Llegué el 29 de junio a la ciudad del Apóstol. En la rúa San Pedro de Mezonzo, esquina de La Rosaleda, cuarto piso, alquilé una amplia habitación de muebles antiguos, incluido un ropero descomunal. Me quedé allí durante los treinta y cuatro días que duraba el curso. Todas las mañanas desayunaba con dona Carmen y falabamos na lingua galega de Rosalía. Me contó su vida, simple y clara como sus gestos y ademanes: treinta años en la emigración, radicada en Caracas, trabajando en el servicio doméstico, por entonces muy bien pagado para los emigrantes del Noroeste de la Península, que vivían en la crisis de los 50, que han vivido durante milenios en medio de carencias cotidianas, y que hoy se les va acabando la tenue burbuja del bienestar neocapitalista, en una crisis tan recurrente como el cacareo de las gallinas. Soltera, sin hijos, dona Carmen supo ahorrar como buena gallega, y con el fruto de su extenuante y mal mirado trabajo, adquirió dos pisos en Compostela, para vivir tranquila de sus rentas.
Me llamaba «señor Edmundo», aunque le pedí, en varias ocasiones, que no me pusiera aquel «señor» solemne y avejentado. Yo la llamaba Carmiña, a veces. A menudo me invitaba a cenar con ella los sencillos manjares cuyos aromas disfrutáramos en la infancia remota. Los fines de semana de aquel verano solía partir, en la tarde del sábado, «para la aldea», un casal ubicado a veinte kilómetros de Compostela, de esos infinitos lugares de piedra y labranza esparcidos por la geografía gallega, que nos confirman que el gallego es esencialmente campesino y, que aunque viva en la más populosa ciudad del mundo, seguirá siendo un personaje «de aldea» (Luis González Tosar dixit), como lo fuera nuestro propio padre. Ella regresaba del campo con manzanas, higos, peras, chorizos, aguardiente de orujo, queso. Como no bebía, yo trasegaba con la mejor voluntad aquel oruxo excitante, para que no se perdiese su aroma propiciatorio.
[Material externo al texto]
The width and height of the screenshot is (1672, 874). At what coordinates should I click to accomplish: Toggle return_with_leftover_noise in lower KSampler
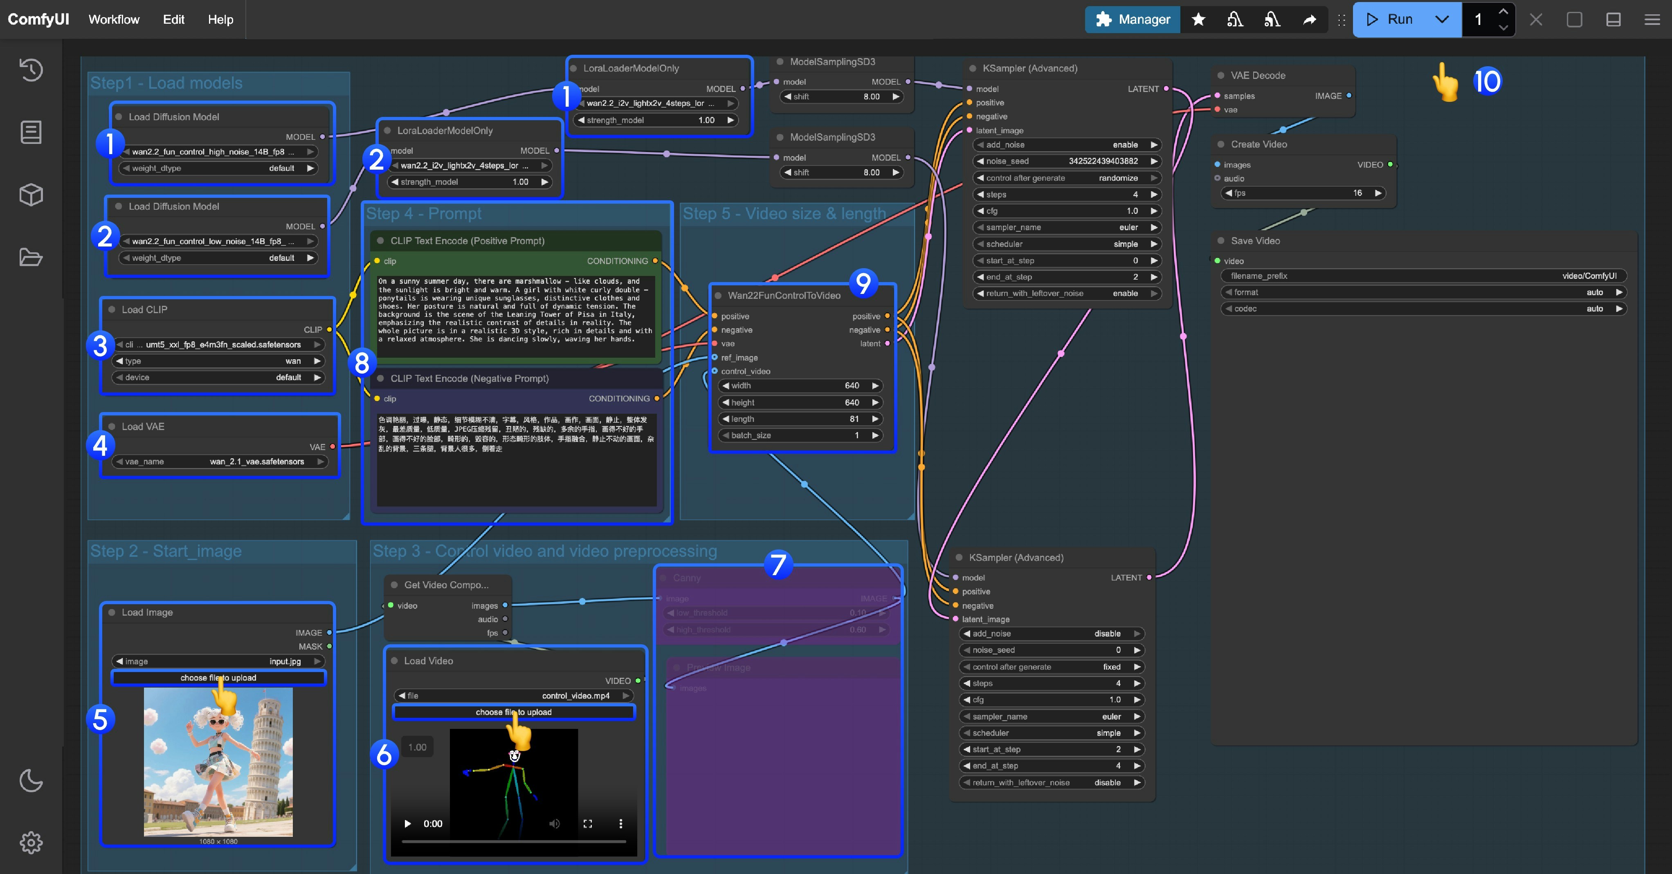point(1051,783)
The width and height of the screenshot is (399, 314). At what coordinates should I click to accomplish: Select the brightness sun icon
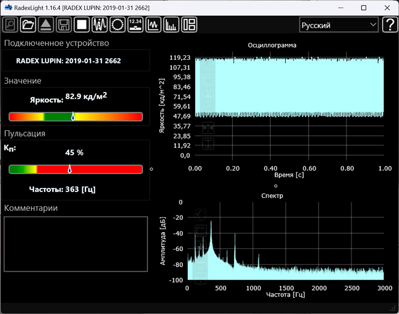(x=118, y=24)
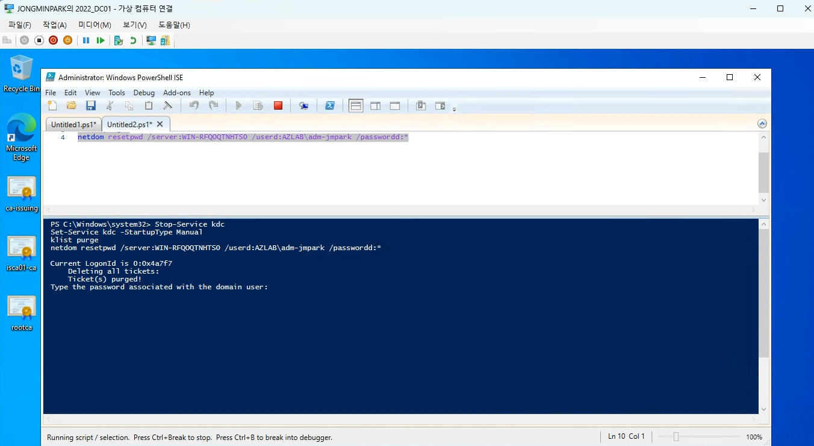Show script pane on top layout
Image resolution: width=814 pixels, height=446 pixels.
(356, 106)
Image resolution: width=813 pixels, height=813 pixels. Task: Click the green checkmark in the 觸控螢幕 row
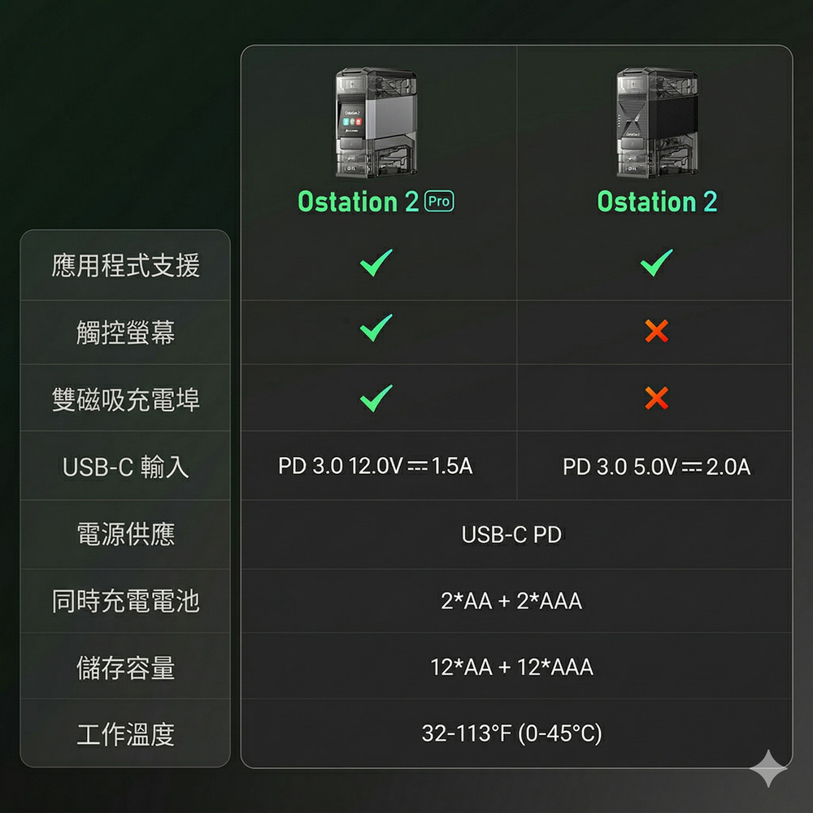376,328
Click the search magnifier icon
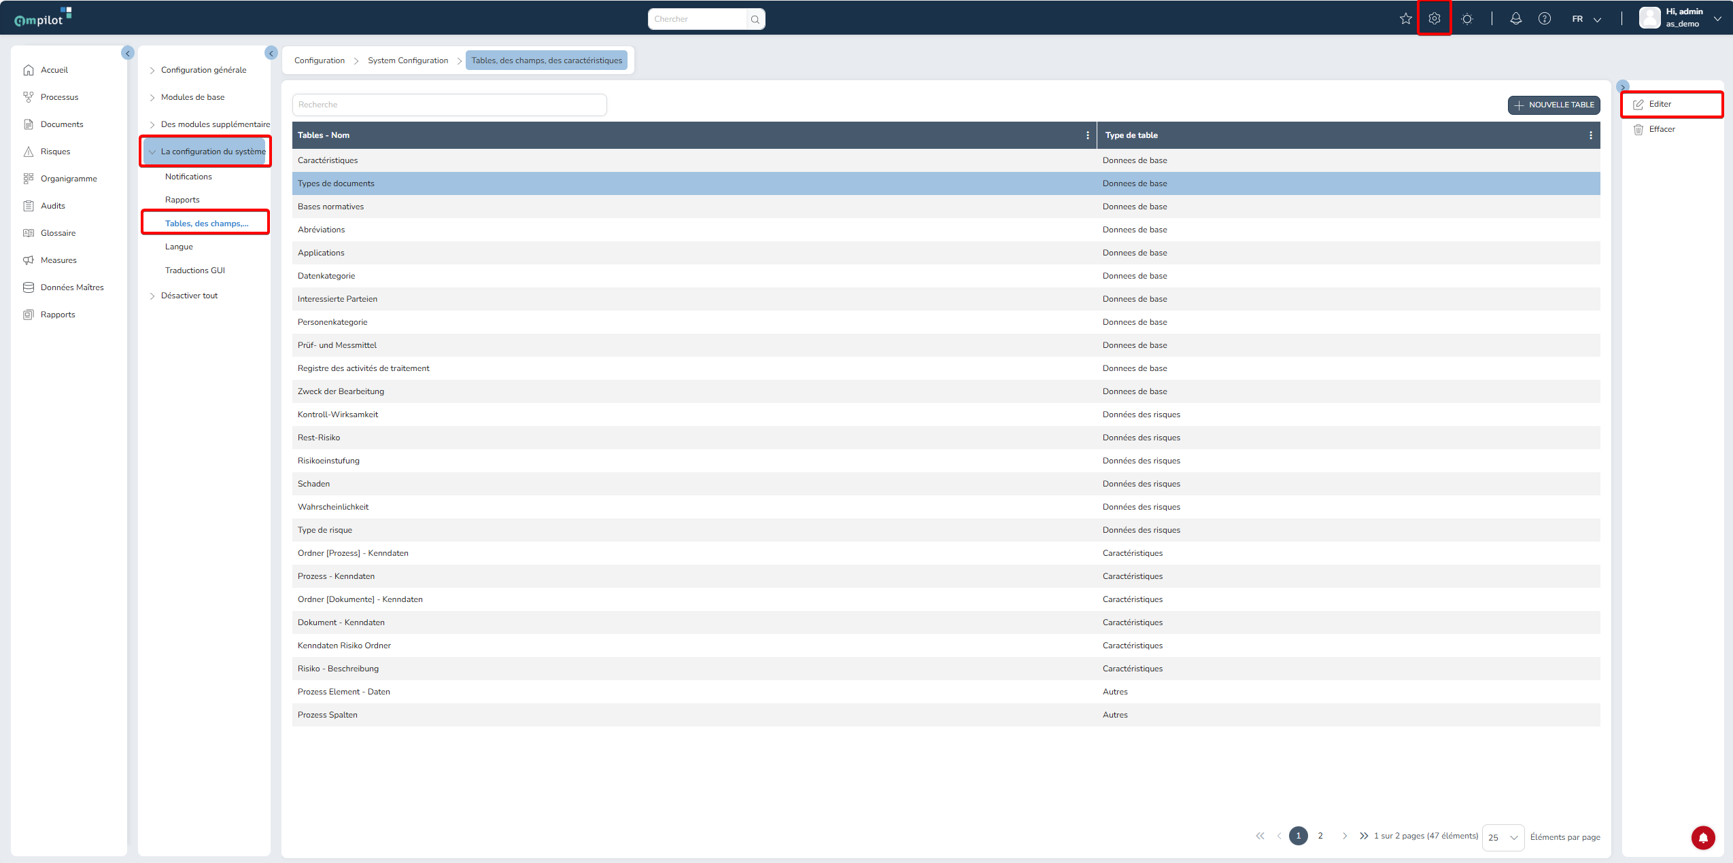Screen dimensions: 1733x863 [x=755, y=19]
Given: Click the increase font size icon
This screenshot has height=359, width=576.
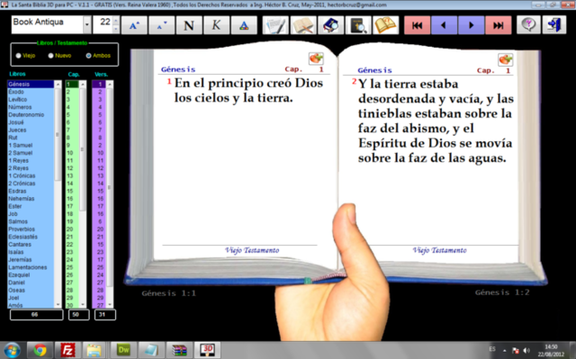Looking at the screenshot, I should pyautogui.click(x=134, y=25).
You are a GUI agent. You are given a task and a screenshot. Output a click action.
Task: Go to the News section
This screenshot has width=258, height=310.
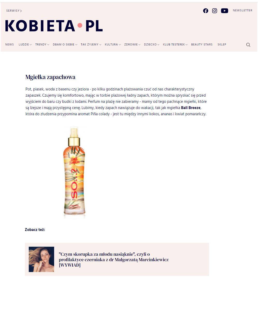[x=10, y=45]
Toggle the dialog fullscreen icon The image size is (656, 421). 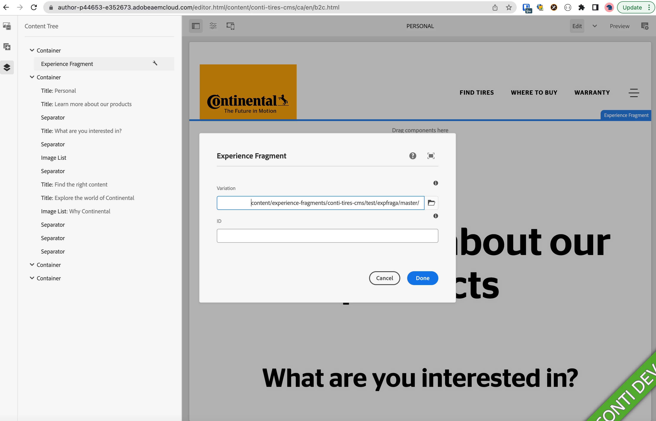coord(431,156)
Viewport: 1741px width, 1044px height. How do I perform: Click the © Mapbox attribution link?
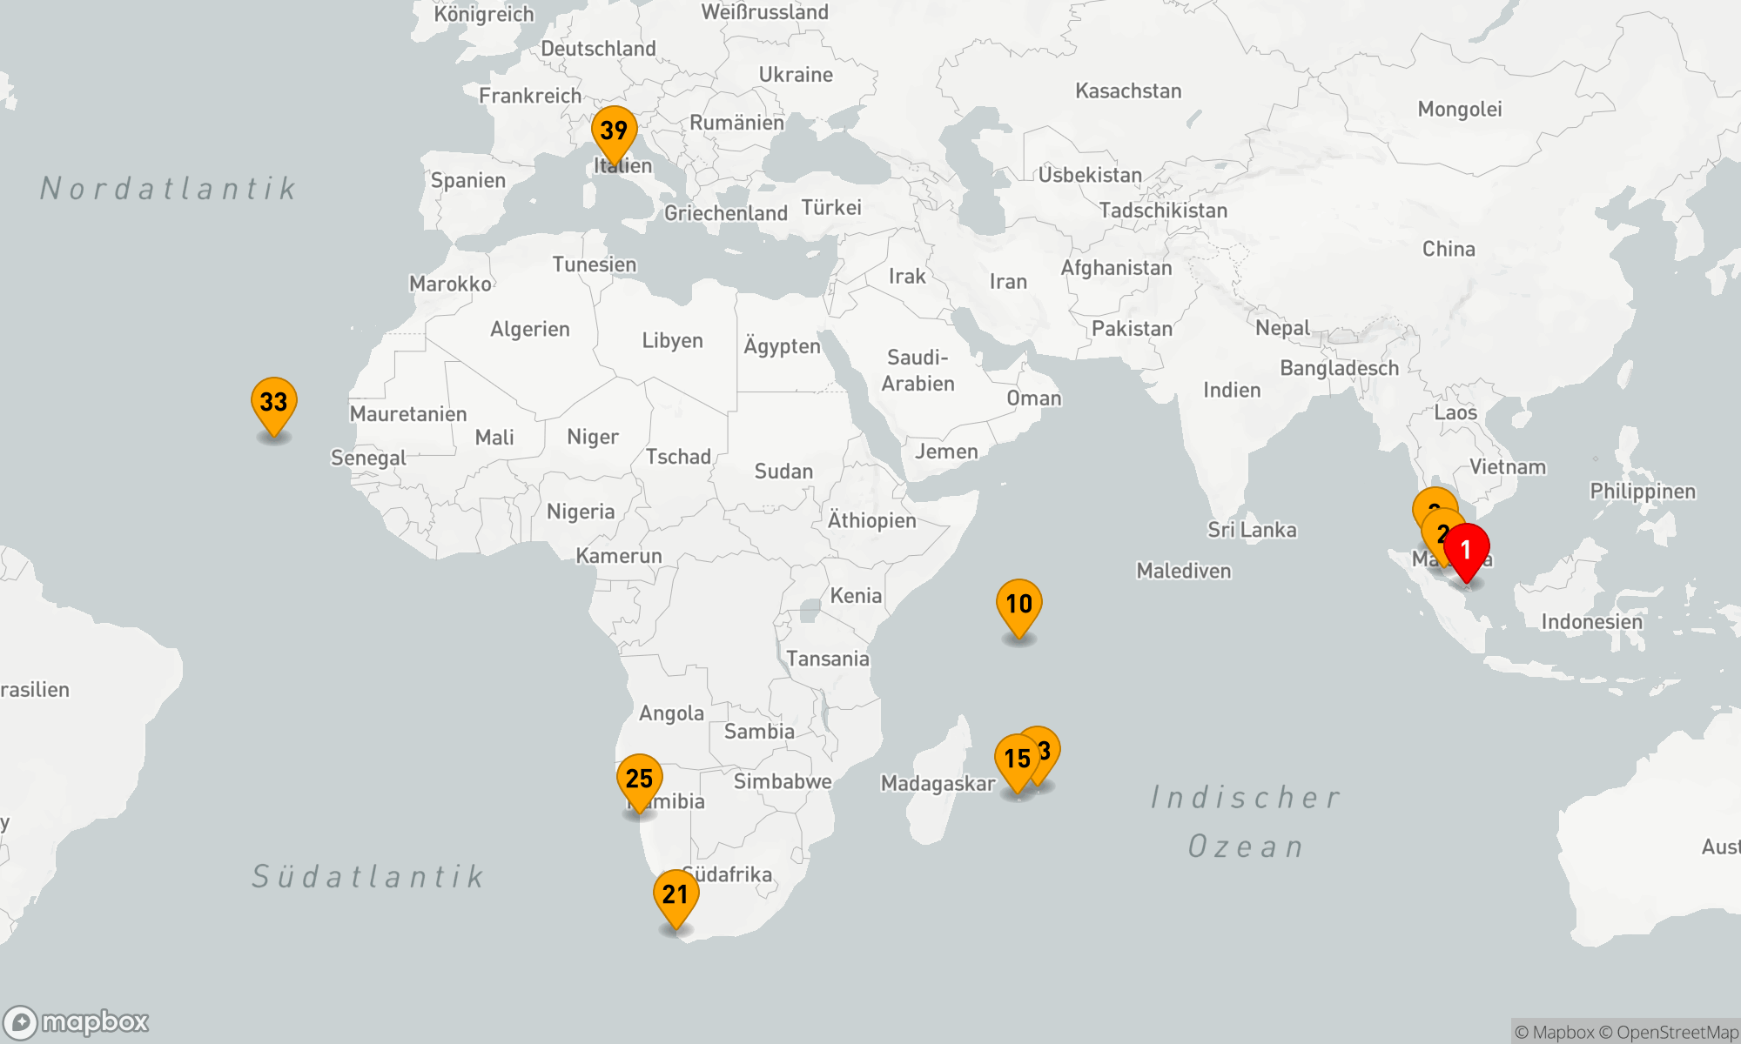point(1554,1033)
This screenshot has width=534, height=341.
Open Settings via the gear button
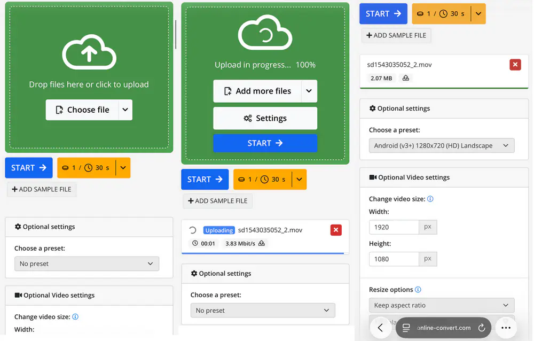pos(265,118)
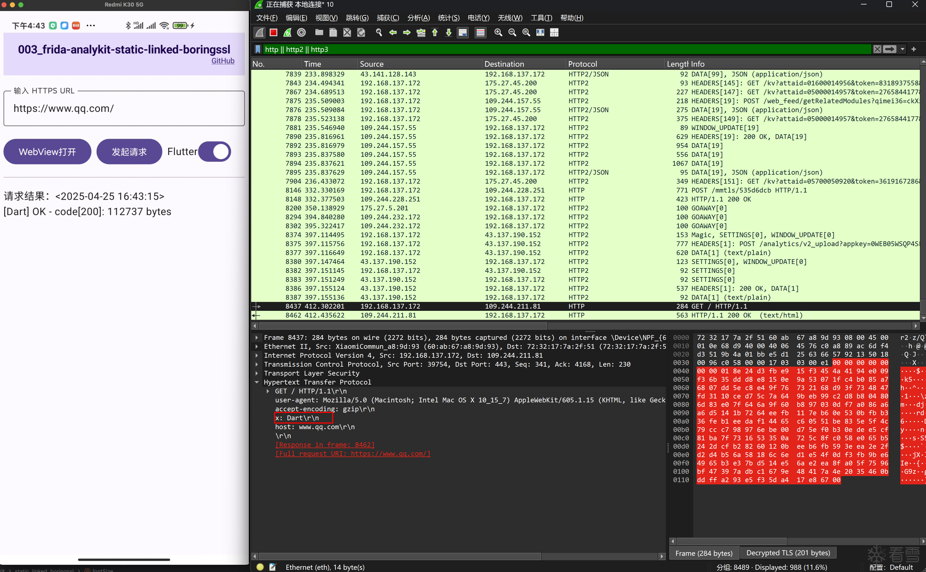Open the GitHub link
This screenshot has height=572, width=926.
coord(223,61)
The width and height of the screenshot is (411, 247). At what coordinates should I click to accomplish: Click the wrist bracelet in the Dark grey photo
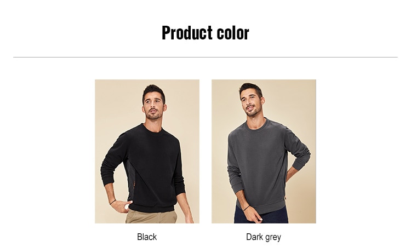pos(246,208)
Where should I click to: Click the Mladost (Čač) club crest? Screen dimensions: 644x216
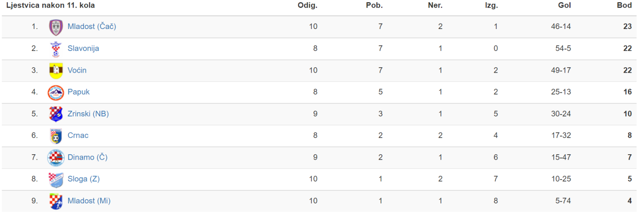click(56, 27)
En la canícula veraniega, entre el ir y venir de mis clases, yo solía ducharme hasta tres veces al día, asunto que intrigaba a Dona Carmen. Una noche, cuando cenábamos juntos una deliciosa corvina, me preguntó, rotunda y directa:
— Señor Edmundo, ¿tiene usted problemas a la piel o algo así?
— No, dona Carmen. ¿Por qué me lo pregunta?
— Pues, porque se baña usted dos y tres veces por día.
A menudo venía a verla su sobrino Fernando, un niño o rapaz de doce años, con quien también conversábamos en gallego y que sabía, para mi sorpresa, que Chile era un país limítrofe con Argentina, donde vivían algunos gallegos, y no una provincia de la nación de Borges; y que, además, tenía dos poetas «premio Nobel». A veces aparecía una amiga suya, maestra de escuela, con la que armábamos unos curiosos diálogos bilingües, salpicados de modismos, porque ella había vivido mucho tiempo en Brasil y en Venezuela.
A lo largo de doce años de viajes, salvo en una ocasión, pernocté donde dona Carmen. También le envié huéspedes chilenos, tanto parientes como estudiantes y profesores de la Universidad de Santiago de Chile. En casa de dona Carmen estuvimos, Marisol y yo, con mi ahijada Ana María (Kitty) y su compañero Joachim; alojaron allí mi hermano Eugenio, mi cuñada Emilia y mis sobrinos. Asimismo, compartimos la casa con mi buen amigo Rudolf Schroeder y su esposa chilena, Marcia y Sophie, hija de ambos. En junio de 2009, durante mi viaje más reciente, dona Carmen nos albergó a Pascual Veiga, a su hijo Gonzalo y a mí.
Cada vez que podía, yo telefoneaba a la casa de San Pedro de Mezonzo. Me gustaba escuchar esa voz que parecía tocar las campanas de la niñez. Dona Carmen estaba un poco sorda, pero nos entendíamos bien en medio de la diglosia gallego-castellana. Me preguntaba, invariablemente:
— Cando vai vir, señor Edmundo?
— Non sei, dona Carmiña, non é doado salta-lo charco, mais, cando poida, chegarei, sen dúbida…
— Teñe a súa casa, xa o sabe…
— O sei, o sei. Graciñas, ata loguiño, dona Carmen.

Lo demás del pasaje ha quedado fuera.